● Dataset entries:

▬▬▬▬▬▬

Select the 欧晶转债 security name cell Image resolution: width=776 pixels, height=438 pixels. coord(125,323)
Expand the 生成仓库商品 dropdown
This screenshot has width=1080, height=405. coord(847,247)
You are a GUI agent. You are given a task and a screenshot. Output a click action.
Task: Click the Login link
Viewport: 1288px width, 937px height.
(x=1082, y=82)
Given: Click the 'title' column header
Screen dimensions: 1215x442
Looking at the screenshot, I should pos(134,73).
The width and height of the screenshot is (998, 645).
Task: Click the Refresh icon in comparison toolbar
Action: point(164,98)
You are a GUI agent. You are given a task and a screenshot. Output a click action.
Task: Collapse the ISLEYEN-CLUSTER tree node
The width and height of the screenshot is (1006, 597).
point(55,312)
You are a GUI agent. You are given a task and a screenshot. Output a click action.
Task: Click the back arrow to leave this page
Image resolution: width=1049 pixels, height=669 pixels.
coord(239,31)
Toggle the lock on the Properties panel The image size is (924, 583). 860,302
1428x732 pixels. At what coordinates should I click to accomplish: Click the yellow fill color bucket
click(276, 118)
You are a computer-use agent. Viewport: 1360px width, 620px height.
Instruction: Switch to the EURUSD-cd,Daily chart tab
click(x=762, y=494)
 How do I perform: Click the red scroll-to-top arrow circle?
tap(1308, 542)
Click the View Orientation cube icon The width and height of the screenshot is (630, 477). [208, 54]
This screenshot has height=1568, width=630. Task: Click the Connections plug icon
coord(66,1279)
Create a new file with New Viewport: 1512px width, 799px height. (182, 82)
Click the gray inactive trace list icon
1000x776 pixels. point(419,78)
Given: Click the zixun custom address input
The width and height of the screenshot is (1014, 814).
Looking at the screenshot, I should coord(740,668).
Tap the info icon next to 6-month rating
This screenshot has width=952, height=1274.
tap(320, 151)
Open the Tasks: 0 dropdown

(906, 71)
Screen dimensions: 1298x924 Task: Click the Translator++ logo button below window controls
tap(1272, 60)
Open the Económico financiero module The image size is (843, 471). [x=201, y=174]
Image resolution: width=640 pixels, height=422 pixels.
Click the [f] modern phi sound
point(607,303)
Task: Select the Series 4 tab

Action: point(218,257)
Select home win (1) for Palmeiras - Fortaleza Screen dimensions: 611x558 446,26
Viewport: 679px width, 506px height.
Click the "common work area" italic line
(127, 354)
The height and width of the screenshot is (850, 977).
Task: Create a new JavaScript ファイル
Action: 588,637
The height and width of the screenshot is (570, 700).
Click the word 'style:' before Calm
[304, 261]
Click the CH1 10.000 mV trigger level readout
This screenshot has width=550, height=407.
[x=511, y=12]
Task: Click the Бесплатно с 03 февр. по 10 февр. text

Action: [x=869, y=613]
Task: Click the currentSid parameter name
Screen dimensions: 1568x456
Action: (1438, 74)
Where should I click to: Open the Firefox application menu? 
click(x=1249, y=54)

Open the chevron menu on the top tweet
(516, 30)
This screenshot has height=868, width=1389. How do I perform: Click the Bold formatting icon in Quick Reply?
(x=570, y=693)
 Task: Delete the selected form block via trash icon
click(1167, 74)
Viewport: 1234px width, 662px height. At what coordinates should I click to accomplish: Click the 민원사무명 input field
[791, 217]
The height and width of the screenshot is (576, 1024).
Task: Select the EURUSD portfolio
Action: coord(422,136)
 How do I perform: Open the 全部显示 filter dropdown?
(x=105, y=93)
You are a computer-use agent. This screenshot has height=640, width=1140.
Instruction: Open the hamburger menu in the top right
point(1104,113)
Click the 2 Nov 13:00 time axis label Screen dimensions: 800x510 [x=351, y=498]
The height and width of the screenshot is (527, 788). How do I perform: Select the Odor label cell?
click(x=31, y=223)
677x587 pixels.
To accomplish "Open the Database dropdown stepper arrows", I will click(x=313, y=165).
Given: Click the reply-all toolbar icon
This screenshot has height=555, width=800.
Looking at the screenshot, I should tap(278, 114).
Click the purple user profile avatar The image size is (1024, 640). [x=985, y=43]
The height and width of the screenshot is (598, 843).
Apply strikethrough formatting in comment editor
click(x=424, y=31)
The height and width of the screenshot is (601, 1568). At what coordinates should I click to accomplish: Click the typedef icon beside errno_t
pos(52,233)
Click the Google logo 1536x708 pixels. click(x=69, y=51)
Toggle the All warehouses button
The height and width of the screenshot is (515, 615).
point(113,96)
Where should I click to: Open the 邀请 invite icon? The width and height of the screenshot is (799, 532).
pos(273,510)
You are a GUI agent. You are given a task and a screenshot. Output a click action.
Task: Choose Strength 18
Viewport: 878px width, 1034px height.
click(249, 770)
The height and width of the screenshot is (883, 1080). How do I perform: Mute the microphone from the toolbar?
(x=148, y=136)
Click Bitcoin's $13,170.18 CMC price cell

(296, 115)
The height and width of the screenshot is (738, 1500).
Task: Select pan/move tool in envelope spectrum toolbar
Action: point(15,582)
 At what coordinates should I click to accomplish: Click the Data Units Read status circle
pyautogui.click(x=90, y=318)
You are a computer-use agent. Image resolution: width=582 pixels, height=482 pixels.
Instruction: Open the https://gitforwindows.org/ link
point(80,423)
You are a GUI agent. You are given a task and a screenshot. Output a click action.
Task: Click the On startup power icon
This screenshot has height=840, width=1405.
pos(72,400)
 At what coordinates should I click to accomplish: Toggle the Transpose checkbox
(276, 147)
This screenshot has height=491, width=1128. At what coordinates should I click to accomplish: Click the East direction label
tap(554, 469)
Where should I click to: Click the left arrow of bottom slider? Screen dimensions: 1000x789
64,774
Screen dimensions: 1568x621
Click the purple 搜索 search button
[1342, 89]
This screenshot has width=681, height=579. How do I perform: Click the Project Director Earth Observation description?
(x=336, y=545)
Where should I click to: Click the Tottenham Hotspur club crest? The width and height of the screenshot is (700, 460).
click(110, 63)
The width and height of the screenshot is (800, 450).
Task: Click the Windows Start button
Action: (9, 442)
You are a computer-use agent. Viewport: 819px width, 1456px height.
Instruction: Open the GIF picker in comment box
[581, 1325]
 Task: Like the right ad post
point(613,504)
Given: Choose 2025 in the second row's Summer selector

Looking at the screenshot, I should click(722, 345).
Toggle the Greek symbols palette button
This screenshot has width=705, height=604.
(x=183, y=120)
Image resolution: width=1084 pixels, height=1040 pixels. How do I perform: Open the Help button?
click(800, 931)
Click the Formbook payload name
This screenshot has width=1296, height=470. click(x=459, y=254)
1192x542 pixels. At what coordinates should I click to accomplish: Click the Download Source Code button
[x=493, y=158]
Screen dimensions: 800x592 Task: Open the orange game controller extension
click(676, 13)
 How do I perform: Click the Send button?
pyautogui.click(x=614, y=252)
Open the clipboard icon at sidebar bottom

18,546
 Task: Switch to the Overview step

▬▬▬▬▬▬

● Brief: Copy each line in the entries above where the word "size" shows up.

● Solution to the problem:
Toggle the lock on the Properties panel The image size is (924, 583). 860,302
Open the Económico financiero module The image size is (843, 471). [x=201, y=174]
Click the purple user profile avatar The image size is (1024, 640). [x=985, y=43]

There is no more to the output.